■ **Assignment**:
Reproduce every record precisely, leaving no line out.

■ **Source information**:
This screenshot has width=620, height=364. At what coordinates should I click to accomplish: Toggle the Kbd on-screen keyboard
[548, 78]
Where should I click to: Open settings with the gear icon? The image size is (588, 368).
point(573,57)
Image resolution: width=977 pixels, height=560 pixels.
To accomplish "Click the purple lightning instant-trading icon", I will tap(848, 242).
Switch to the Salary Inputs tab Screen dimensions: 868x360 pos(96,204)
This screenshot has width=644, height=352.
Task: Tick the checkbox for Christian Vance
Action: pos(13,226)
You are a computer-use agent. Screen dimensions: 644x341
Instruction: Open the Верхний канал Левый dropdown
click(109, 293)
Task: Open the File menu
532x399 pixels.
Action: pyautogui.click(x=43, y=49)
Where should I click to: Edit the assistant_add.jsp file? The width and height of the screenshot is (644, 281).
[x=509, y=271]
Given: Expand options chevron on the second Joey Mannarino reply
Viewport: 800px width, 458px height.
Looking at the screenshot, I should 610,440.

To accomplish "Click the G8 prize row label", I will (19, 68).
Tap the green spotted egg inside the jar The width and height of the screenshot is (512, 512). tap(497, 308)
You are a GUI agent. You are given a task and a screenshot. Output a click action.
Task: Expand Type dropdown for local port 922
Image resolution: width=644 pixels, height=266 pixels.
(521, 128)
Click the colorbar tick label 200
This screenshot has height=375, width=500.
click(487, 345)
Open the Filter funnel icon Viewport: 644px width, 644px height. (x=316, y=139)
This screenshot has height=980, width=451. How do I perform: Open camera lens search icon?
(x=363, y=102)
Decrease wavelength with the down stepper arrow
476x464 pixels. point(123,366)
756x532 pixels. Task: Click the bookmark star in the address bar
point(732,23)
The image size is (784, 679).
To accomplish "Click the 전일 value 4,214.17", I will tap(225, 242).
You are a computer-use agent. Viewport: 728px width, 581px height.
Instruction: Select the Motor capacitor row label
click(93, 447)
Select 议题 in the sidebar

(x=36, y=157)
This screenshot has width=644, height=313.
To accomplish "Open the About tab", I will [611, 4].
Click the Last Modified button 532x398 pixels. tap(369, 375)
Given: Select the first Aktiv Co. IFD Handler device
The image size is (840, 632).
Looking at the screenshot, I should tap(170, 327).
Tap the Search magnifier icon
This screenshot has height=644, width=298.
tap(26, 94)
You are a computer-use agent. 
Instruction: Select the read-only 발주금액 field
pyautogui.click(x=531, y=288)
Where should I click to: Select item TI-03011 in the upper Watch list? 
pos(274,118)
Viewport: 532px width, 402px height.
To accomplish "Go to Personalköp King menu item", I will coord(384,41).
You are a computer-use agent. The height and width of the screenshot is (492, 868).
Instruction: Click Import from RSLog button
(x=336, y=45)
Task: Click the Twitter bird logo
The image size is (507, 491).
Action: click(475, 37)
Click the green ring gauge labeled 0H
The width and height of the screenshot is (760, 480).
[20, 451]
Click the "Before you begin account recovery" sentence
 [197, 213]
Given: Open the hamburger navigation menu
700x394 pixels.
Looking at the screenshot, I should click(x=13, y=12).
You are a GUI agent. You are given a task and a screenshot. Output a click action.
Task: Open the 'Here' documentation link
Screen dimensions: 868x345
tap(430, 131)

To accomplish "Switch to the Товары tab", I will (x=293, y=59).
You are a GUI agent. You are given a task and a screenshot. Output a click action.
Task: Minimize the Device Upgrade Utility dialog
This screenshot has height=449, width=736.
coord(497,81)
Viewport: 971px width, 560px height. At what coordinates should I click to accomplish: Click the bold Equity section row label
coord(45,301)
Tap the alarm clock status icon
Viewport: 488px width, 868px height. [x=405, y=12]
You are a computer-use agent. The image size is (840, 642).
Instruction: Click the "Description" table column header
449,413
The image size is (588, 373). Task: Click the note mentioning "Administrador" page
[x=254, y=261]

■ **Response**:
This screenshot has width=620, height=364. At what coordinates should I click to accomplish: Toggle the Kbd on-screen keyboard
[548, 78]
Where should I click to: Open settings with the gear icon? The image size is (588, 368).
point(573,57)
Image resolution: width=977 pixels, height=560 pixels.
To accomplish "Click the purple lightning instant-trading icon", I will tap(848, 242).
Switch to the Salary Inputs tab Screen dimensions: 868x360 pos(96,204)
This screenshot has width=644, height=352.
Task: Tick the checkbox for Christian Vance
Action: pos(13,226)
You are a computer-use agent. Screen dimensions: 644x341
Instruction: Open the Верхний канал Левый dropdown
click(109, 293)
Task: Open the File menu
532x399 pixels.
Action: pyautogui.click(x=43, y=49)
Where should I click to: Edit the assistant_add.jsp file? The width and height of the screenshot is (644, 281).
[x=509, y=271]
Given: Expand options chevron on the second Joey Mannarino reply
Viewport: 800px width, 458px height.
Looking at the screenshot, I should 610,440.

To accomplish "Click the G8 prize row label", I will (19, 68).
Tap the green spotted egg inside the jar The width and height of the screenshot is (512, 512). tap(497, 308)
You are a GUI agent. You are given a task and a screenshot. Output a click action.
Task: Expand Type dropdown for local port 922
Image resolution: width=644 pixels, height=266 pixels.
(521, 128)
Click the colorbar tick label 200
This screenshot has height=375, width=500.
click(487, 345)
Open the Filter funnel icon Viewport: 644px width, 644px height. (x=316, y=139)
This screenshot has height=980, width=451. How do I perform: Open camera lens search icon?
(x=363, y=102)
Decrease wavelength with the down stepper arrow
476x464 pixels. point(123,366)
756x532 pixels. Task: Click the bookmark star in the address bar
point(732,23)
The image size is (784, 679).
To accomplish "Click the 전일 value 4,214.17", I will tap(225, 242).
You are a computer-use agent. Viewport: 728px width, 581px height.
Instruction: Select the Motor capacitor row label
click(93, 447)
Select 议题 in the sidebar

(x=36, y=157)
This screenshot has width=644, height=313.
To accomplish "Open the About tab", I will [611, 4].
Click the Last Modified button 532x398 pixels. tap(369, 375)
Given: Select the first Aktiv Co. IFD Handler device
The image size is (840, 632).
Looking at the screenshot, I should tap(170, 327).
Tap the Search magnifier icon
This screenshot has height=644, width=298.
tap(26, 94)
You are a computer-use agent. 
Instruction: Select the read-only 발주금액 field
pyautogui.click(x=531, y=288)
Where should I click to: Select item TI-03011 in the upper Watch list? 
pos(274,118)
Viewport: 532px width, 402px height.
To accomplish "Go to Personalköp King menu item", I will coord(384,41).
You are a computer-use agent. The height and width of the screenshot is (492, 868).
Instruction: Click Import from RSLog button
(x=336, y=45)
Task: Click the Twitter bird logo
The image size is (507, 491).
Action: click(475, 37)
Click the green ring gauge labeled 0H
The width and height of the screenshot is (760, 480).
[20, 451]
Click the "Before you begin account recovery" sentence
 [197, 213]
Given: Open the hamburger navigation menu
700x394 pixels.
Looking at the screenshot, I should click(x=13, y=12).
You are a GUI agent. You are given a task and a screenshot. Output a click action.
Task: Open the 'Here' documentation link
Screen dimensions: 868x345
tap(430, 131)

To accomplish "Switch to the Товары tab", I will (x=293, y=59).
You are a GUI agent. You are given a task and a screenshot. Output a click action.
Task: Minimize the Device Upgrade Utility dialog
This screenshot has height=449, width=736.
coord(497,81)
Viewport: 971px width, 560px height. At what coordinates should I click to accomplish: Click the bold Equity section row label
coord(45,301)
Tap the alarm clock status icon
Viewport: 488px width, 868px height. [x=405, y=12]
You are a computer-use agent. The image size is (840, 642).
Instruction: Click the "Description" table column header
449,413
The image size is (588, 373). Task: Click the note mentioning "Administrador" page
[x=254, y=261]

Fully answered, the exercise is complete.